ニッコー、故郷の熊本に錦飾る/食品作り 妥協許さず


食品の品質にこだわる山﨑会長

食品の品質にこだわる山﨑会長


 大和市代官に本社を置く冷凍食品のニッコーは、この7月に創業30周年を迎える。一貫して、「産地直送」「化学調味料不使用」を基調に事業展開してきた同社。このほど、熊本県八代市に初の地方工場として「八代工場」を建設、稼働させた。八代市は、創業者の山﨑貞雄会長(70)の出身地。文字通り、故郷に錦を飾った格好だが、工場の竣工式で山﨑会長は「八代湾に近く、農地にも恵まれており、農産物、海産物の地産地消に務めたい」とさらなる意欲を語った。(編集委員 小宮山光賢/2014年6月10日号掲載)

 ■父の助言で

 操業を開始した八代の新工場は、約1700平方メートルの敷地に、総床面積約530平方メートルの建屋を設けた。
 当面は最新鋭の製麺機などを備え、うどんなどの麺類の量産から始めている。
 いずれは、総合食品工場に育てたいというのが山﨑会長の夢でもある。故郷に雇用の場を拡大するのも地域貢献と捉える。
 山﨑会長は、1943年、現在の熊本県八代市二見に生まれた。

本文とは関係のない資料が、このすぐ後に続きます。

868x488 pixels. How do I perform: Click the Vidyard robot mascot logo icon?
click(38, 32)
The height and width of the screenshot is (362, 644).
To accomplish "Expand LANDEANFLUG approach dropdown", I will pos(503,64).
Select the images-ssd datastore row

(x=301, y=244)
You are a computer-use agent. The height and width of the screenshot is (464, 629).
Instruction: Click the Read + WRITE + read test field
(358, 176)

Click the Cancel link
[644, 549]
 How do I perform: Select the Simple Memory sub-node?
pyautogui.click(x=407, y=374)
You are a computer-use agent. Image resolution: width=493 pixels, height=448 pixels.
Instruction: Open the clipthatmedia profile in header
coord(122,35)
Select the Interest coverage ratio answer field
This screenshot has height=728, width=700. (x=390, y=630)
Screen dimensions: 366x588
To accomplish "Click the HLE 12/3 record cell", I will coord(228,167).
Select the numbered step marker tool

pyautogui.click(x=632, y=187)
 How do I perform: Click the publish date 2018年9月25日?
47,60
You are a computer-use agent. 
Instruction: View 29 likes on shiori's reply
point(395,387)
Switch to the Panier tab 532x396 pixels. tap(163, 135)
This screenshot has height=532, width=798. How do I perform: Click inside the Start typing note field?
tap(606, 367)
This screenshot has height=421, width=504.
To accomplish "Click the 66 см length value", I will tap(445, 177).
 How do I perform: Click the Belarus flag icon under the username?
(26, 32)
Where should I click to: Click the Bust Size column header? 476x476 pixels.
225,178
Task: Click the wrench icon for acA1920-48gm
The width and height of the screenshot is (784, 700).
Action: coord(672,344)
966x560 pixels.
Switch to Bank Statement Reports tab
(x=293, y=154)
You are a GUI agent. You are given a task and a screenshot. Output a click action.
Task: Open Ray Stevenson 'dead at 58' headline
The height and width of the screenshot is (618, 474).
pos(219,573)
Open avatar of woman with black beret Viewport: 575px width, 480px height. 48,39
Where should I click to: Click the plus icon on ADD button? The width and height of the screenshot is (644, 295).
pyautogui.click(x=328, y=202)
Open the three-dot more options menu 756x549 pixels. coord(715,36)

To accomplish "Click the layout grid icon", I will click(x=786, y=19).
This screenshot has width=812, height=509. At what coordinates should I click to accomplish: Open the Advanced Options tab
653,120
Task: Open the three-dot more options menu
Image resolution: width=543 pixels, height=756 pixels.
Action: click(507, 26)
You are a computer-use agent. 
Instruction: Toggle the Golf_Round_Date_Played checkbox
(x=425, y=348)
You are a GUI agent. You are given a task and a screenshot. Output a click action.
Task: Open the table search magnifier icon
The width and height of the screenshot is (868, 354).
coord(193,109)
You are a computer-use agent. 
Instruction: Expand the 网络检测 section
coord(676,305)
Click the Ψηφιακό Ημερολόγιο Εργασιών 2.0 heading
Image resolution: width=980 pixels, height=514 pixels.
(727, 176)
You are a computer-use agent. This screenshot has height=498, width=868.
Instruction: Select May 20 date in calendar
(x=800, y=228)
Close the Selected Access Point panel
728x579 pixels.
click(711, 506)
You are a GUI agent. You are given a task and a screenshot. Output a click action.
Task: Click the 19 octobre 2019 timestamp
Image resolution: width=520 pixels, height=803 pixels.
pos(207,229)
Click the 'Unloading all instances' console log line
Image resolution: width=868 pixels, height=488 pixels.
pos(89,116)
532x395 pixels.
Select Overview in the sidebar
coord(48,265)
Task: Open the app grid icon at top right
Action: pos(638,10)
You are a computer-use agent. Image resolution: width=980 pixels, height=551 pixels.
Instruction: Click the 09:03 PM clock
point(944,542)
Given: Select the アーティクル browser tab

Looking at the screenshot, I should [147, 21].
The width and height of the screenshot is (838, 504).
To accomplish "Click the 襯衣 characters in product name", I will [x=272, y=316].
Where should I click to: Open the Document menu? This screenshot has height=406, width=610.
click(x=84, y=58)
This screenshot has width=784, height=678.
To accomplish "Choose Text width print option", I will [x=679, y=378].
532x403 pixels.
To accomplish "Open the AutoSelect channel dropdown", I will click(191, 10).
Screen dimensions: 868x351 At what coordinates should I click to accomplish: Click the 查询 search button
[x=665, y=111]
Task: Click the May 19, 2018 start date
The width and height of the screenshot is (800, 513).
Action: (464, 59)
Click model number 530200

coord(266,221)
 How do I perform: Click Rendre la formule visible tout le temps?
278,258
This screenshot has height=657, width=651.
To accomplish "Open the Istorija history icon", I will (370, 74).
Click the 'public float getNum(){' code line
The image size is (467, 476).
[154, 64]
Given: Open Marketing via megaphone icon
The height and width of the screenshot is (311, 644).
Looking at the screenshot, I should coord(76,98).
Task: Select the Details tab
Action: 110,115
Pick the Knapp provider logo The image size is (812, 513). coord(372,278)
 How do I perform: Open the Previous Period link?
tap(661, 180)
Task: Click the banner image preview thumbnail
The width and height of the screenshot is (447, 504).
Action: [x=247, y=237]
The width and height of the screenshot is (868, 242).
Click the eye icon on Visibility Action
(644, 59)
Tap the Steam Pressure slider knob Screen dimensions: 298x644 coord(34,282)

当時はニ見村と呼ばれ、八代海(不知火海)に面した小さな村で700世帯、約4000人が暮らす、のどかな場所だった。
 近くには日本一の急流、球磨川が流れる自然豊かな環境で育った。
 高校を卒業すると父親から「熊本県内でなく、東京に行って勉強した方がいい」と送り出してくれた。
 時は、日本が高度経済成長にさしかかろうとした1960年代。
 「おやじも時代の先を読んでいたのかもしれません」とその当時を振り返る。
 最初は、豆腐事業者の組合からの派遣という形で公的な研究機関で大豆の研究に没頭した。
 専門知識の必要性を自覚して、研究機関での勤務の傍ら、東京理科大学の夜学にも通い、勉学にも懸命に励んだ。

 ■40歳で創業

 その後、縁あって東京の大手食品会社に入社することになった。
 ここで、食品の製品開発の方法から消費者ニーズの捉え方まで経験した。
 食品事業の要諦を徹底的にマスターした。40歳になるのを機に、ニッコーを創業した。
 ニッコーという社名は、山﨑会長が定めた経営理念の「日に興す」の日(ニチ)・興(コウ)から命名したもので、従業員とその家族、お客様あるいは社会のためにコツコツ頑張るという宣言だという。
 故郷の熊本から東京に出てきて14年目に会社を設立した。そして、ニッコーが掲げた社是が「自分の子供に安心して食べさせられる食品を作る」。すべての親の願いがこの言葉に凝縮されているのだ。
 その背景には、山﨑会長の強い思いがある。
 会長が子どもの頃は、水はとてもきれいで、自然も豊かだった。
 素材をそのまま生かした料理で食べることができた。
 「ただ便利だから、企業の都合がいいからというだけで、余計なものを加えて人体に負荷をかける食品を造ってはいけない。できるだけシンプルで、ナチュラルなものでありたいという思いだと」と山﨑会長は強調する。

 ■新事業推進

 地産地消を標榜するニッコーでは、10年11月から農業事業部を立ち上げて、本格的に農業分野への参入を果たした。 
 近年、国内では農業従事者の高齢化による農業離れが進み、農作物の自給率も低下し続けている。
 そのため、国産にこだわるニッコーでは、農業を放棄した農家から農地を借り入れて、自然な状態で食べられる野菜を積極的に作ることにしたのだ。
 その結果、より信頼性のある冷凍食品を製造して、市場に「健康で安心安全なもの」の提供を通して縦貫ビジネスの確立を目指している。
 さらに同社では、現在、廃棄物への削減策として、野菜の商品として使用しない部分を、ごみとは別に堆肥として再利用するシステムに取り組んでいる。
 これにはかなりの労力と時間が掛かるが、「自らの土壌が作る作物を再び土壌に戻して、また作る」という環境の循環を実現するというものでもある。

 ■第二の創業

 山崎会長は4年ほど前から、後継者と決めた長男の雅史社長に会社の経営を任せた。
 大和商工会議所の会頭など社外の要職にも就いた。そして「第二の創業は後継者に任せたい」としている。
 後継者のやり方には一切、口を出さないという山﨑会長だが、ほぼ毎日の製品試食には、厳しい「品質には絶対に妥協してはいけない」と声を大にして徹底している。